How to Make Fettuccine Alfredo
- 1Fill a large pot with water and salt generously. A dash of olive oil can also be added to help with the separation of the noodles as they cook.
Place the pot on a large burner and turn the stove temperature to medium-high to high. Once water comes to a boil, pour in noodles and cook according to the instructions on the noodle packaging.
When draining the noodles, reserve 1 cup of the pasta water for later. Do NOT rinse the noodles! The starch off the noodles helps the sauce cling to the noodles properly.
- 2In a large, preferably non-stick, skillet with high sides, place the stick to butter into it and turn the temperature to medium.
- 3Once butter has melted and started to foam, add the minced garlic and the pepper. Cook the garlic for 1 minute. Do NOT overcook the garlic because it will become bitter.
- 4Pour the heavy cream in the skillet and stir with a wooden or plastic spoon, so as to not scratch the non-stick surface of the skillet.
- 5Keep stirring the butter and cream mixture for 15-20 minutes on medium heat. The butter will eventually be picked up by and blend into the cream, to form a homogeneous mixture. The sauce will reduce by almost half. You will know when you are close to being finished when the sauce has visibly thickened, which takes about 15-20 minutes.
Turn heat to low.
- 6Once sauce as reached desired thickness, add in the grated Parmesan cheese while stirring continuously. Once the cheese has melted completely, the Alfredo sauce is finished and ready for serving.
If sauce becomes too thick, you can slowly add in the reserved pasta water to desired consistency.

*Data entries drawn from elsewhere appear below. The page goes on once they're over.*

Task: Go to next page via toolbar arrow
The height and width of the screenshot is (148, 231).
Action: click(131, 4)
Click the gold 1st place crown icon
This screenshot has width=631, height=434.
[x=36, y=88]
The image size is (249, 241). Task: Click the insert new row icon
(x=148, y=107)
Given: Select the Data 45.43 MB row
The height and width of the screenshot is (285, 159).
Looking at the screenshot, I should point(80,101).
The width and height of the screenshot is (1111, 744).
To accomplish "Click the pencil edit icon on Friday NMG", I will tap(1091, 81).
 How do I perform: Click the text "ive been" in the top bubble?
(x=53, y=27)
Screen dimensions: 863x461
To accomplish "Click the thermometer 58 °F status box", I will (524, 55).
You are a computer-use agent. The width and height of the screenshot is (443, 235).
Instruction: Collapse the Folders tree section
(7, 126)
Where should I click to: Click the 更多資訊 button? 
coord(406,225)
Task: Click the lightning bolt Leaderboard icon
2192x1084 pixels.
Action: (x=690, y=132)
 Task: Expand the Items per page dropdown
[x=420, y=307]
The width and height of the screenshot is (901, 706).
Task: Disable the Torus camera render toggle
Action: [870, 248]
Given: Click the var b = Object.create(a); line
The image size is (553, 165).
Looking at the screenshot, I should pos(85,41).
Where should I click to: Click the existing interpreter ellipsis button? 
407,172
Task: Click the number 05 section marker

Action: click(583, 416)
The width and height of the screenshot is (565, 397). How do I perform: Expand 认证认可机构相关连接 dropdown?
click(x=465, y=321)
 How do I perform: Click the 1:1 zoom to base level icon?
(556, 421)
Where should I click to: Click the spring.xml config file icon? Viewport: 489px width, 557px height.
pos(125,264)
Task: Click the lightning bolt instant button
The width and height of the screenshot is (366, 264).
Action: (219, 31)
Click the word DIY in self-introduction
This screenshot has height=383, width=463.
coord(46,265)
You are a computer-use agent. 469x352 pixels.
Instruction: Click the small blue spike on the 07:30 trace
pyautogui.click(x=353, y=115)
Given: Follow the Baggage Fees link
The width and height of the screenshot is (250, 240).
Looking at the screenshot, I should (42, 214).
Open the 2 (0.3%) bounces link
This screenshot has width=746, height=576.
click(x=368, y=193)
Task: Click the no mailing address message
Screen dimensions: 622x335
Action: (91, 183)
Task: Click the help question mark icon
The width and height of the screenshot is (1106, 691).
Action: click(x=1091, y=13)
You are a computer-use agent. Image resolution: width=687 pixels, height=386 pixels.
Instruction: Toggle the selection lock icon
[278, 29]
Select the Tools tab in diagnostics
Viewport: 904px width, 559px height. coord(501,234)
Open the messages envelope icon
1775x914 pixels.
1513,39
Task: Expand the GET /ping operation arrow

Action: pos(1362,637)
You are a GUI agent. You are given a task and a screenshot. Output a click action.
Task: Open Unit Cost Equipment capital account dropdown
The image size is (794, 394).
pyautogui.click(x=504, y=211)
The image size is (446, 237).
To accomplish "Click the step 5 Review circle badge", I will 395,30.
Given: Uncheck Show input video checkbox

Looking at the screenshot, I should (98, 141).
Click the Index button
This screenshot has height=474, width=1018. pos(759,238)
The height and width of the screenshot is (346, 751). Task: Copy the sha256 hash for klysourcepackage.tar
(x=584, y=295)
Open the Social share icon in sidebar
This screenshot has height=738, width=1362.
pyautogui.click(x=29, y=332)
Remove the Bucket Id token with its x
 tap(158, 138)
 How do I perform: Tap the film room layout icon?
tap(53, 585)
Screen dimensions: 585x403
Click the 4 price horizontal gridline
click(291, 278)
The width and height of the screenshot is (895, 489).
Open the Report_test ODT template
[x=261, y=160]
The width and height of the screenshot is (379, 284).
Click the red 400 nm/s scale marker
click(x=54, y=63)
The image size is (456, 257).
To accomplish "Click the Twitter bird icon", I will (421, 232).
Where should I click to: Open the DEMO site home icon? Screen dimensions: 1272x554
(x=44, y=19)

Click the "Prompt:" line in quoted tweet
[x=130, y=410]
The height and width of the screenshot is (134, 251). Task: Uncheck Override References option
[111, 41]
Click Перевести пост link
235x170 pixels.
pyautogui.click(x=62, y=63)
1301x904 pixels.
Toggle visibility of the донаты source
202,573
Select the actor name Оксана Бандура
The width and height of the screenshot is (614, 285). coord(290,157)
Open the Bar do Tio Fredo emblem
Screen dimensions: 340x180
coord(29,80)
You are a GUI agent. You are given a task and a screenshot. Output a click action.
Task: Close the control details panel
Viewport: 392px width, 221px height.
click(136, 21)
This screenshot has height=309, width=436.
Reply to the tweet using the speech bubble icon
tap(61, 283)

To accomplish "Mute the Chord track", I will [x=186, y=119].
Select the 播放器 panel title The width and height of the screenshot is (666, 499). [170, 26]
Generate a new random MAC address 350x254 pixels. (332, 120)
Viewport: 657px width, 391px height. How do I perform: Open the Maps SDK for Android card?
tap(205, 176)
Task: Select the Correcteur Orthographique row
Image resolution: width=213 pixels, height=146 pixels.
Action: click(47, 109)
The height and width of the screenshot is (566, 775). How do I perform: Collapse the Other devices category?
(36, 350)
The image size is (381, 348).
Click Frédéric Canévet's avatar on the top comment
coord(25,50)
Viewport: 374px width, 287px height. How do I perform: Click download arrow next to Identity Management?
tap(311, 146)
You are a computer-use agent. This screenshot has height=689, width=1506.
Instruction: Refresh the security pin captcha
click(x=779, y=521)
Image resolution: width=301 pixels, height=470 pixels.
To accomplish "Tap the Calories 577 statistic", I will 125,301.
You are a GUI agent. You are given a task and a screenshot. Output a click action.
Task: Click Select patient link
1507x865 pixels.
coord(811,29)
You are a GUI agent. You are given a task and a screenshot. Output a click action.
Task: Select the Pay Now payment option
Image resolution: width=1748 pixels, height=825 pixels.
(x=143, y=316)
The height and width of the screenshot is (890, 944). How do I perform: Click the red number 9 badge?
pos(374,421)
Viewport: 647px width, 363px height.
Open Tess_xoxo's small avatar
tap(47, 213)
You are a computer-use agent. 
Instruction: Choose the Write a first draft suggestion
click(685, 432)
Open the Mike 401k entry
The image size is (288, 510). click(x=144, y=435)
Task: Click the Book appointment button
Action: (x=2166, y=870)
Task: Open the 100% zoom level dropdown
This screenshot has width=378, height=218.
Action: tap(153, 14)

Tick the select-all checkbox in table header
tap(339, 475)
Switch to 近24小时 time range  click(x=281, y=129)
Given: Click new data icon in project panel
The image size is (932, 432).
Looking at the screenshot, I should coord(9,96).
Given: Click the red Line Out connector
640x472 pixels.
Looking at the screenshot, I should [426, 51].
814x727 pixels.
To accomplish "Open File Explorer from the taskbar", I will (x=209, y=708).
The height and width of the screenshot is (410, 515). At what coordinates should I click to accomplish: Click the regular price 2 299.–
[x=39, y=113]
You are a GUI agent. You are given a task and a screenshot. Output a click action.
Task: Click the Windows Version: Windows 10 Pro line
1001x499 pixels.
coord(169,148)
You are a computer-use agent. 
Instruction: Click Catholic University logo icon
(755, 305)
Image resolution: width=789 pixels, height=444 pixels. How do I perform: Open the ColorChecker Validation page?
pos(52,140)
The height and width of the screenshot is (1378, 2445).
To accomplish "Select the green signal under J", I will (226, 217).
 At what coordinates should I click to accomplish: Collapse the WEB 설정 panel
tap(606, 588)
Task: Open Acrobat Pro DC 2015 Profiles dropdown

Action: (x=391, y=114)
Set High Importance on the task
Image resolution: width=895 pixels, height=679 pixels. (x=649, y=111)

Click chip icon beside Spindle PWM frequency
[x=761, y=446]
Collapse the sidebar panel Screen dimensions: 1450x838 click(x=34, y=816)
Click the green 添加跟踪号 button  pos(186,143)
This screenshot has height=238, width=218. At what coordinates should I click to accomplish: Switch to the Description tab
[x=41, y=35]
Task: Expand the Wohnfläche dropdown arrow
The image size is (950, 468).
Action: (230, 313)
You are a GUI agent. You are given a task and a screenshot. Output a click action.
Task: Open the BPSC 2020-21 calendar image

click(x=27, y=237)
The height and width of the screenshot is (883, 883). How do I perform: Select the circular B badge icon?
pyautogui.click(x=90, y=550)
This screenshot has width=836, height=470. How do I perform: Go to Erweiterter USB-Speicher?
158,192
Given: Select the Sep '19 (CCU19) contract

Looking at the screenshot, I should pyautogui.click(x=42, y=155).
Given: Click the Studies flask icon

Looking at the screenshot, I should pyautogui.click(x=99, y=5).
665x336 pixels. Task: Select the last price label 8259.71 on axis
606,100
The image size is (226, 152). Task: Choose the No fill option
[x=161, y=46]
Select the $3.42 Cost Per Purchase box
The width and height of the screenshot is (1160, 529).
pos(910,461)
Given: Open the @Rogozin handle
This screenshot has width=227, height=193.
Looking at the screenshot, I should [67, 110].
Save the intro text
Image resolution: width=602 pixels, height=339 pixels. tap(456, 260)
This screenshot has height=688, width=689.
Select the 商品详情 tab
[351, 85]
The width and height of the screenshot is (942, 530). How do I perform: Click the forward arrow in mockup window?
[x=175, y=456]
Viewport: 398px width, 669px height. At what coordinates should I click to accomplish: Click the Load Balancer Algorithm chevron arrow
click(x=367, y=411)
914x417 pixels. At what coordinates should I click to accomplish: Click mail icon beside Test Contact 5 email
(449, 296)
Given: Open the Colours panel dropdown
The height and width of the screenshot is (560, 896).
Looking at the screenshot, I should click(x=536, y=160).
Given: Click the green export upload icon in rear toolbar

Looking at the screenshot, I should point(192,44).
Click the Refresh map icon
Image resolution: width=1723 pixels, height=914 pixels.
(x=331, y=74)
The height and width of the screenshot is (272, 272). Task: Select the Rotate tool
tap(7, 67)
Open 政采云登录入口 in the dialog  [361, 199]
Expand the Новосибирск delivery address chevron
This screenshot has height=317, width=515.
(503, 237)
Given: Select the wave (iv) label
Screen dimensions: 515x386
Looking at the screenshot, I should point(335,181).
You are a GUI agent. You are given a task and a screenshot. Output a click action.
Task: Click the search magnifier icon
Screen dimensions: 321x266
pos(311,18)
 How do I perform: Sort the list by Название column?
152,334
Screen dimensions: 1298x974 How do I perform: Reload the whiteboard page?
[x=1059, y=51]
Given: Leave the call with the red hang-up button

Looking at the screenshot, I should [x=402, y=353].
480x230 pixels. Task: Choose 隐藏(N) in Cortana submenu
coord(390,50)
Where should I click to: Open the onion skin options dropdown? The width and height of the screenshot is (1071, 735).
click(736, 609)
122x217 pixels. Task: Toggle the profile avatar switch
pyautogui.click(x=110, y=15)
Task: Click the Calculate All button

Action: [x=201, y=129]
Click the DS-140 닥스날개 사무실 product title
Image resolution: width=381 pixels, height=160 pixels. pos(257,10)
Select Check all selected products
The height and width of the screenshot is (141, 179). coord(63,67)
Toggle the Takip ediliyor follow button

- 7Serve Alfredo sauce on top of the hot, cooked pasta. Additional Parmesan cheese can be sprinkled on top of each serving, if desired.
Recipe serves 4.
- 8If desired, this recipe works great with a variety of meats and vegetables. Examples of some I have accomplished with fantastic results is the addition of sliced, grilled chicken breast placed on top of pasta or added to the finished sauce.
Another variation is shrimp and peas. Cook 1 lb peeled and deveined fresh shrimp, seasoned with a dash of extra virgin olive oil and a sprinkling of Italian seasoning, in separate skillet until pink. Cover and set aside.
Towards the end of the cooking time for the pasta with 2 minutes left for cooking, add 1 lb of frozen peas to the pot with the pasta. After timer goes off, drain the pasta and peas, setting them to the side. Again, reserve a cup of pasta water to use in thinning the sauce later.
Once the sauce is finished, combine the shrimp, pasta and peas in the skillet the Alfredo sauce, if skillet is large enough. If skillet is too small, combine everything in a large bowl and serve immediately.